Retrieval Augmented Generation [21:24]
Retrieval Augmented Generation (RAG) involves using a large language model (LLM) to retrieve answers from a database, such as Excel files, PDF documents, or SQL databases. This approach is used when organizations want to build solutions similar to ChatGPT on their specific data. RAG takes a user's question and has the LLM refer to a database to pull the answer, using private internal organizational data or public data sources.
Tooling for Gen AI [28:16]
Gen AI tooling requires a model (LLM), cloud service, and framework. Commercial models like GPT-4 and open-source models like LLaMA or Mistral are available. Cloud services such as Azure Open AI, Amazon Bedrock, and Google Cloud can be used. Frameworks like Langchain and Hugging Face Transformer library are also essential, along with deep learning libraries like PyTorch and TensorFlow.
Langchain Fundamentals [29:14]
Langchain is a framework for building applications on top of large language models (LLMs). It addresses limitations of directly calling open AI API, such as cost, limited knowledge, and lack of access to internal data. Langchain provides integration with various models, search engines, and databases. It also offers plug-and-play support for integrating different models. Key components include prompt templates, chains, and sequential chains. Sequential chains allow connecting multiple chains where the output of one chain becomes the input of the next. Agents connect with external tools and use LLM reasoning capabilities to perform tasks.

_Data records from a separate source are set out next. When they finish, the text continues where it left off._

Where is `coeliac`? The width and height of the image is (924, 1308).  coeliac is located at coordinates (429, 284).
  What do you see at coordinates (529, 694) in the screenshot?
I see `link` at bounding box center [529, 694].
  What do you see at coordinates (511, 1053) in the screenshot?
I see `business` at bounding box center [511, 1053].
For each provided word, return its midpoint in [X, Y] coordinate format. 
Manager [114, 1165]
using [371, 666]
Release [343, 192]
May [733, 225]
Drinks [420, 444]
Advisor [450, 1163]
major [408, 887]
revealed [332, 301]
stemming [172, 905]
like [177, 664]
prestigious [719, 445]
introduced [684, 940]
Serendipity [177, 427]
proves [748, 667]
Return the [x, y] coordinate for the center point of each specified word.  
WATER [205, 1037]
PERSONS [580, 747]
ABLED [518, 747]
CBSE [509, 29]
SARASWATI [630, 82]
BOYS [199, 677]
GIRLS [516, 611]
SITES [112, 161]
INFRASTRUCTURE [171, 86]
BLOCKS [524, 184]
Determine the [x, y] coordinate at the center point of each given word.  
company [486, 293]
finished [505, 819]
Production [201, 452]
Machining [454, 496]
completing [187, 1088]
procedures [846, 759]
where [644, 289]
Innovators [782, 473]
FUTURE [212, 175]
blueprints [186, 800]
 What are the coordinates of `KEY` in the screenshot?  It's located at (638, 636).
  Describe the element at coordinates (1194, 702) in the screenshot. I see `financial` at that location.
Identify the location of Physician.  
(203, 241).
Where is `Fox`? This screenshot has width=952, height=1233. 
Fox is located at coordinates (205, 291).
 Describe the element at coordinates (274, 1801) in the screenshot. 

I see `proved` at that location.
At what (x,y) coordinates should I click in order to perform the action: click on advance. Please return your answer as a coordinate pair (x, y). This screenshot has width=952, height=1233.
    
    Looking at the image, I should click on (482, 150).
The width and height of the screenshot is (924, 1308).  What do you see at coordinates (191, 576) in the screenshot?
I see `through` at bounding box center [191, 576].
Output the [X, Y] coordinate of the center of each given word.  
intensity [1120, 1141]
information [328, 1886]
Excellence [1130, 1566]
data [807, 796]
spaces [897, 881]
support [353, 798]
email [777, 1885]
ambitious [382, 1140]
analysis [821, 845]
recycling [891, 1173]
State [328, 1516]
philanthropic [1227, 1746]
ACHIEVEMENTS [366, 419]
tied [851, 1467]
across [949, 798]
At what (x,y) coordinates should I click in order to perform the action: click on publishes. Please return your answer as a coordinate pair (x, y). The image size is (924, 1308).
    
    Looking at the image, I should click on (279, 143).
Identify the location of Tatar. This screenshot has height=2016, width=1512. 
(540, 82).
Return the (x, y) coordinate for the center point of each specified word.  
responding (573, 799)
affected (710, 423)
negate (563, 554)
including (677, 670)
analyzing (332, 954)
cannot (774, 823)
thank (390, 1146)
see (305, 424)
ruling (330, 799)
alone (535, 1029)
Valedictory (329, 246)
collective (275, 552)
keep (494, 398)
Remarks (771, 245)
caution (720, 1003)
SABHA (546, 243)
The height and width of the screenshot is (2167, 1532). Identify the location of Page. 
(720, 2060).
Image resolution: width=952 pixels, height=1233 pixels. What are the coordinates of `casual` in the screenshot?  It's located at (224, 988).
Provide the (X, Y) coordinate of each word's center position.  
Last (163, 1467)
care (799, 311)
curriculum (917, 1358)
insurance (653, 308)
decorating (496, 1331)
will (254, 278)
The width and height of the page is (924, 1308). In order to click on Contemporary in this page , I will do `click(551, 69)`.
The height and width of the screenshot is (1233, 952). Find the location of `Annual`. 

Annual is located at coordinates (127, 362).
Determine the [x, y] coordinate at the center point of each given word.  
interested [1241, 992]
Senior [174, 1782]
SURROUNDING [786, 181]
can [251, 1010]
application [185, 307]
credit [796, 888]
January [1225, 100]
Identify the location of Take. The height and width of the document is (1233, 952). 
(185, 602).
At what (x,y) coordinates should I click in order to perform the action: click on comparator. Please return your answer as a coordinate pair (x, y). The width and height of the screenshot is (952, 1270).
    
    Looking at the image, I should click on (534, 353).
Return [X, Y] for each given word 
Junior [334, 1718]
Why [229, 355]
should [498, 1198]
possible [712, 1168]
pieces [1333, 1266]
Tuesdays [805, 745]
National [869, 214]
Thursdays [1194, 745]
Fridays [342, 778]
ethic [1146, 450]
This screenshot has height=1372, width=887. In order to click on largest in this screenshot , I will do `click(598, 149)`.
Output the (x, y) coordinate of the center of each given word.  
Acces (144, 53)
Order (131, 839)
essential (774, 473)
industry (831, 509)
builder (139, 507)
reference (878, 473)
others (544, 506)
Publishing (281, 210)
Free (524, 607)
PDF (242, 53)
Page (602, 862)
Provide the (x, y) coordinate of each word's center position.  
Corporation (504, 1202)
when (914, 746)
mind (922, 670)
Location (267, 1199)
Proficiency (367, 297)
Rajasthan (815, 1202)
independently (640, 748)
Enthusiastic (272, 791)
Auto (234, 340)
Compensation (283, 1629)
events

Memory is also a crucial aspect, allowing chatbots to remember past conversations.
End-to-End Project 1: Equity Research Tool [1:14:49]
This project builds a news research tool for equity research analysis, using Langchain, open AI, and Streamlit. The tool allows users to input news article URLs and ask questions, retrieving answers based on those articles. The technical architecture involves a document loader, text splitting, and a vector database. The tool uses semantic search to find relevant chunks of text, improving efficiency and saving on open AI costs. The project is built in Streamlit for a proof of concept, with a long-term architecture involving a database injection system and a chatbot UI. Tax loaders, such as text loader, CSV loader, and unstructured URL loader, are used to load data from various sources. Text splitting is performed using character text splitter and recursive text splitter classes. Vector databases, like FAISS, are used for faster search. The retrieval QA with sources chain is used to combine chunks and generate answers.
End-to-End Project 2: Retail Q&A Tool [2:28:25]
This project builds a Q&A tool for a t-shirt store, using a mySQL database and Google Palm. The tool converts natural language questions into SQL queries, providing answers from the database. The technical architecture involves Google Palm for SQL conversion, a SQL database chain class, and few short learning. Few short learning uses training data with sample questions and SQL queries, converted into embedding vectors and stored in a vector database. A UI is built in Streamlit. Google Palm is used for its free access, and a custom mySQL prompt is used to guide the LLM. The project demonstrates how to set up the API key for Google Palm and the mySQL database.